Couldn't help but think it would be epic if it went the other way - you throw files into a folder, it's set as read-only and then share that as a torrent.
Here's a similar idea for block devices:

It lets you create a block device (/dev/nbd0) backed by a torrent. Blocks are fetched in the background, or on demand (by prioritizing blocks according to recent read requests).

In practice it works - you can even boot a VM from it - but it's quite slow unless you have lots of seeds. There's a danger, particularly with VMs, that you can hit time outs waiting for a block to be read, unless you adjust some guest kernel parameters.

There are some bootable examples in that page if you want to try it.

I've thought about using this for my media server in the past, but in the end I ran into to many issues trying to automate it.

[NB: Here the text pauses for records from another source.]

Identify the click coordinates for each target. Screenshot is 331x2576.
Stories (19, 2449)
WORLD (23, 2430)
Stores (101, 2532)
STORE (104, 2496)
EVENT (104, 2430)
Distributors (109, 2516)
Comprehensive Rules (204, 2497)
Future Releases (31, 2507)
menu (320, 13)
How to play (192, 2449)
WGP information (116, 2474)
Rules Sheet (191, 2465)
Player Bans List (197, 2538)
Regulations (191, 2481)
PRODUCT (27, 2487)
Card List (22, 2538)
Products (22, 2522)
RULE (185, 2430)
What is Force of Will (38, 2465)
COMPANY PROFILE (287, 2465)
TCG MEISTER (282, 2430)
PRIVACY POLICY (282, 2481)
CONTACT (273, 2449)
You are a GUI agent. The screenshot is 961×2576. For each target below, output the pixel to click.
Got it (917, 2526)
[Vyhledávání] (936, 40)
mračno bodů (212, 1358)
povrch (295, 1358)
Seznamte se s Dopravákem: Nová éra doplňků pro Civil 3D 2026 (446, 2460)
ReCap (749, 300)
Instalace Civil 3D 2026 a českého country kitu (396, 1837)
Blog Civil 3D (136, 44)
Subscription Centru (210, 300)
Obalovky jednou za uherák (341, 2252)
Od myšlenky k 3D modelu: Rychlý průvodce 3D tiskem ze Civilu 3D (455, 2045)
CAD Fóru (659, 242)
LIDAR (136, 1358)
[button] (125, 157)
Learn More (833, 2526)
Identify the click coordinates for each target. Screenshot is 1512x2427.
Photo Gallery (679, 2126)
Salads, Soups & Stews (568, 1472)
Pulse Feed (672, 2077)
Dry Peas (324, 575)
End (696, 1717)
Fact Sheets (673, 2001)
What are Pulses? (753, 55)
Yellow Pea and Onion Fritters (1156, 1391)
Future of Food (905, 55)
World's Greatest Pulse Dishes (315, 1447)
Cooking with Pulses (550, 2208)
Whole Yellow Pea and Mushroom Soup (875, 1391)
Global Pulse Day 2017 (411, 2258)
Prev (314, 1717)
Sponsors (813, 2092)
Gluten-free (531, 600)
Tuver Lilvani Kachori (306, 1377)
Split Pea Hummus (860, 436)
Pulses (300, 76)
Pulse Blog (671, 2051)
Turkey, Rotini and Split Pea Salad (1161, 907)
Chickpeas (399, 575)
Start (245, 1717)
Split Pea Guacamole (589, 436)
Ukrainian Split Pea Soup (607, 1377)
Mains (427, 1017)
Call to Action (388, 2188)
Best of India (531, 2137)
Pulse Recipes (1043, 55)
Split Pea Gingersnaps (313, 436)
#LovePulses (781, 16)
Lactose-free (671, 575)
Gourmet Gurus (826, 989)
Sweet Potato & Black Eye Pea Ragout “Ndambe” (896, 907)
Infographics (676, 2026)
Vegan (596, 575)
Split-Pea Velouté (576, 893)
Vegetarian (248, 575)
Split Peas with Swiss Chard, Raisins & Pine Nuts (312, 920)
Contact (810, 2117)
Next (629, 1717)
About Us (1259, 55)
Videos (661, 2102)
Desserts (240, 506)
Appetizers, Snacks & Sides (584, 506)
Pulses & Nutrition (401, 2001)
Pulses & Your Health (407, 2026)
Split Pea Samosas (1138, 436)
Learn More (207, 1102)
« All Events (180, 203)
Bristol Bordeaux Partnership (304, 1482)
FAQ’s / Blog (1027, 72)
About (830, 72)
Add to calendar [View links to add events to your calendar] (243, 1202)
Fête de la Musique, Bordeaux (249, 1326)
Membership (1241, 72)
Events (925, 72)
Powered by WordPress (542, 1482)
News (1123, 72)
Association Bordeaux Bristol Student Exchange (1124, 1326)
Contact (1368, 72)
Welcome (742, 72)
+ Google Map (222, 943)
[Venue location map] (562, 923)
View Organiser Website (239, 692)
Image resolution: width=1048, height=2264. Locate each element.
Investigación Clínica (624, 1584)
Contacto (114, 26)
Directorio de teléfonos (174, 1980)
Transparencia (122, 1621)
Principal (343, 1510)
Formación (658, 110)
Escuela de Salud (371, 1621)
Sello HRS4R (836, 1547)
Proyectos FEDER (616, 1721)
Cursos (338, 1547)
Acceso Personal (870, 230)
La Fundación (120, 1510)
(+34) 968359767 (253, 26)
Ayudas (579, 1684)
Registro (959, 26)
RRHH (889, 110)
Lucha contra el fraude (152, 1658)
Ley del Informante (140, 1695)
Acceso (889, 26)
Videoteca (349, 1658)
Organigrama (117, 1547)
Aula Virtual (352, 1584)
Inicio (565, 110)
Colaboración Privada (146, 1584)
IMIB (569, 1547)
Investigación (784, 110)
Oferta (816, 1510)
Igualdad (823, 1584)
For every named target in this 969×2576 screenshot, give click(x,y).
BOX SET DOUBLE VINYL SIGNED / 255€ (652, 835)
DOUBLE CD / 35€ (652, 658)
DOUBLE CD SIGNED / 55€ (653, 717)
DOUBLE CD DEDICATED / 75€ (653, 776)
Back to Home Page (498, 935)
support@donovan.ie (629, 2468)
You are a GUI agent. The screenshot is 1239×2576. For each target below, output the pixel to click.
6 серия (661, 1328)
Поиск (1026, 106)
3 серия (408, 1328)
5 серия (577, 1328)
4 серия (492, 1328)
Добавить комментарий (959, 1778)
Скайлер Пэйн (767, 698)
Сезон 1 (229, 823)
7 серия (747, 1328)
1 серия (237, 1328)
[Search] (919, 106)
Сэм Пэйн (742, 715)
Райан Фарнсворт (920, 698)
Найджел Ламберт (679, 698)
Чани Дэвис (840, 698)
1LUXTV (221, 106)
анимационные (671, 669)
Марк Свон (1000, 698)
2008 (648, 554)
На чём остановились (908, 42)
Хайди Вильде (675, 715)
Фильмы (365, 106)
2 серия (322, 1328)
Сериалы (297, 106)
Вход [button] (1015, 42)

Then there's all the normal issues, slow downloads can wreck havoc on some programs expecting the whole thing to be there and I couldn't move files around without breaking connections. It was interesting to mess with, but in the end I just decided it would be a fun challenge to write my own in zig so I could have something "easy" to hack on in the future.
Cool concept. I assume that it seeds if and while the files are present on your device? Tried to read the manpage but unformatted manpage markdown on a phone was too difficult to read.
I did something similar some years ago,

I had no idea what I was doing, most of the hard work IS done by the torrent-stream node package

For a long time I've been thinking there should be a P2P alternative to the snap package store. This looks like it's already got 90% of the work on the technical side to implement it.
No security at all?
so is this like a Dropbox alternative using the bittorrent protocol?